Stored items
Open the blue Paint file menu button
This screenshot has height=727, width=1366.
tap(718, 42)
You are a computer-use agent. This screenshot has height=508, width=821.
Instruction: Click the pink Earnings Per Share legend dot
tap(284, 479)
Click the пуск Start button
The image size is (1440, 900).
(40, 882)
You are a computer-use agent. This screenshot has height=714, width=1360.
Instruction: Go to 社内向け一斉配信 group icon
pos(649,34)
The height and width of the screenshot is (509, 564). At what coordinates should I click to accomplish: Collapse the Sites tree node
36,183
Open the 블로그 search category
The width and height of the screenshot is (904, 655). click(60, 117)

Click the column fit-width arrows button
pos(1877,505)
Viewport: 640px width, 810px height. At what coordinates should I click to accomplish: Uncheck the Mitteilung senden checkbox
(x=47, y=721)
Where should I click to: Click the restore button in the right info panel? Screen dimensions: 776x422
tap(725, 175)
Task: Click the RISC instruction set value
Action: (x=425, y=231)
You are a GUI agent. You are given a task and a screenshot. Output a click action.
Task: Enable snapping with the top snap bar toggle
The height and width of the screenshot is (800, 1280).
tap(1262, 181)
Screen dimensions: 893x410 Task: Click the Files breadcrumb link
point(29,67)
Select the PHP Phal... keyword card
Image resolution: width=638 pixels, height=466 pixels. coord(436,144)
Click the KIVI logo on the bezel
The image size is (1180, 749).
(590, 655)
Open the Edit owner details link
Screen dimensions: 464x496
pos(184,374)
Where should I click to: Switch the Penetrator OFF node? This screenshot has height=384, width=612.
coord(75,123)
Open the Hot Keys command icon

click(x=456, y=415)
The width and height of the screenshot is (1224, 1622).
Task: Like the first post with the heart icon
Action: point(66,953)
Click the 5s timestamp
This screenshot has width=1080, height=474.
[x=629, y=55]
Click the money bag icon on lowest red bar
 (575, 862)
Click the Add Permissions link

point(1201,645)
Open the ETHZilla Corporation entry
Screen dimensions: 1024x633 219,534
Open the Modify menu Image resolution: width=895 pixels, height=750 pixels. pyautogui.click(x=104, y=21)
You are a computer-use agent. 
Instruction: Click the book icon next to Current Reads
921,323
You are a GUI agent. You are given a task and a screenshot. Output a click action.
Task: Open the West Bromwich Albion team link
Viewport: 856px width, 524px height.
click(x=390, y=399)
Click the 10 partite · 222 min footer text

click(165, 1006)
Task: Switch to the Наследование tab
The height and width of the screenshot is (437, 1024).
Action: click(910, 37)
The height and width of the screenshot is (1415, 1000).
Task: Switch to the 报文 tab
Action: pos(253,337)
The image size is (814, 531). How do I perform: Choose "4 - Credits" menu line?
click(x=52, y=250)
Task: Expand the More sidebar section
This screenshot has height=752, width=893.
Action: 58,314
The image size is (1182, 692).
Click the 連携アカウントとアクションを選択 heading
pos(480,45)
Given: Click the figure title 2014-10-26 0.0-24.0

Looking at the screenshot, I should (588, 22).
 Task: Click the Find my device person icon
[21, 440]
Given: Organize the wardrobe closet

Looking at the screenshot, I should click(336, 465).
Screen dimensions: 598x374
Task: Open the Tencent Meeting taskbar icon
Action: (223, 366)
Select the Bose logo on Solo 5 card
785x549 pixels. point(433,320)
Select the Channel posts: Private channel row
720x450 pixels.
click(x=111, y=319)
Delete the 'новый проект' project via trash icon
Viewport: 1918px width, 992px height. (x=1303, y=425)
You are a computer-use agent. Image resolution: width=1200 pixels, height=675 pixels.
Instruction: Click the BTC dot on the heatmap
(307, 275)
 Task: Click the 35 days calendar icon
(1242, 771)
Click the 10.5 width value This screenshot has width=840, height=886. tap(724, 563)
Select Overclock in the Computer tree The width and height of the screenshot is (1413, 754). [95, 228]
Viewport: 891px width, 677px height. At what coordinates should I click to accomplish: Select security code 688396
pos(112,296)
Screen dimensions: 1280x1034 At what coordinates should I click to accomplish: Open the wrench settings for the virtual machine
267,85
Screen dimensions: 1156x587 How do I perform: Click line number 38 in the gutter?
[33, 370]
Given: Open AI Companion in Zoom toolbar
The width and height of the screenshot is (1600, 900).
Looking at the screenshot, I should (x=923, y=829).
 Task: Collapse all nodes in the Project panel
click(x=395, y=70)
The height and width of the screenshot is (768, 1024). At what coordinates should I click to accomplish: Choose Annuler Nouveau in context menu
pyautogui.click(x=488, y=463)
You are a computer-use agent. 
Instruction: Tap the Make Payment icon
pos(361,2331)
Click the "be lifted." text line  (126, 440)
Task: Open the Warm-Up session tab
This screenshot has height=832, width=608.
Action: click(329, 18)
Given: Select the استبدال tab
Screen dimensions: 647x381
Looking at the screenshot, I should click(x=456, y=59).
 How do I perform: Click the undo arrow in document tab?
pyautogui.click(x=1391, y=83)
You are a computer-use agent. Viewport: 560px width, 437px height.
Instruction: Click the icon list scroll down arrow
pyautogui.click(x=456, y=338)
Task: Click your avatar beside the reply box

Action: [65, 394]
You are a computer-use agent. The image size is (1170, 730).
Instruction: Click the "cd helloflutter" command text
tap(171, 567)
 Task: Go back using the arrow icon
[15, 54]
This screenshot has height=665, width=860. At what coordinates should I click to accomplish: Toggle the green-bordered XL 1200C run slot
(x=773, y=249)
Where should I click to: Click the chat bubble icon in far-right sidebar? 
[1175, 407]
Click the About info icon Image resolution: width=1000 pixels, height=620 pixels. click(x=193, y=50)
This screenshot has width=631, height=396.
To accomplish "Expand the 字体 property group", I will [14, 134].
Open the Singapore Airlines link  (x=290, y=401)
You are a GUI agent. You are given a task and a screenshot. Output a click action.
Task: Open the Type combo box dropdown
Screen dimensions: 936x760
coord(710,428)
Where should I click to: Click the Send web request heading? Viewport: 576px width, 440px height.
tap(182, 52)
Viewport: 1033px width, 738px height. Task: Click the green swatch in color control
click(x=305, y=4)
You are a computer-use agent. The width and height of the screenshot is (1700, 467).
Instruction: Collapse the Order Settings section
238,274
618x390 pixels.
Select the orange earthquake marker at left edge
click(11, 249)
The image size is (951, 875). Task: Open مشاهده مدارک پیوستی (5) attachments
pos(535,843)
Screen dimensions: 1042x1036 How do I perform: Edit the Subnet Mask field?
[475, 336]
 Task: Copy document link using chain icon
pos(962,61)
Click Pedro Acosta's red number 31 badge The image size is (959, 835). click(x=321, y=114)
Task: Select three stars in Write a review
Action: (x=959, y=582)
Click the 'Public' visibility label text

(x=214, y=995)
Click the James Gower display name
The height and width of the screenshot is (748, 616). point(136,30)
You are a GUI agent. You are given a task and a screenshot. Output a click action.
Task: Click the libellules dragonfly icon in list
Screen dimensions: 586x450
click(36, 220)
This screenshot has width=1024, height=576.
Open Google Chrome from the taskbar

### Action item
Find the line with "Viewport: 856px width, 524px height." in the entries above. Retype it and each line after it, exactly, through the line with "The image size is (1182, 692).", and stop there.

### Result for this task
Viewport: 856px width, 524px height.
click(x=390, y=399)
Click the 10 partite · 222 min footer text

click(165, 1006)
Task: Switch to the Наследование tab
The height and width of the screenshot is (437, 1024).
Action: click(910, 37)
The height and width of the screenshot is (1415, 1000).
Task: Switch to the 报文 tab
Action: pos(253,337)
The image size is (814, 531). How do I perform: Choose "4 - Credits" menu line?
click(x=52, y=250)
Task: Expand the More sidebar section
This screenshot has height=752, width=893.
Action: 58,314
The image size is (1182, 692).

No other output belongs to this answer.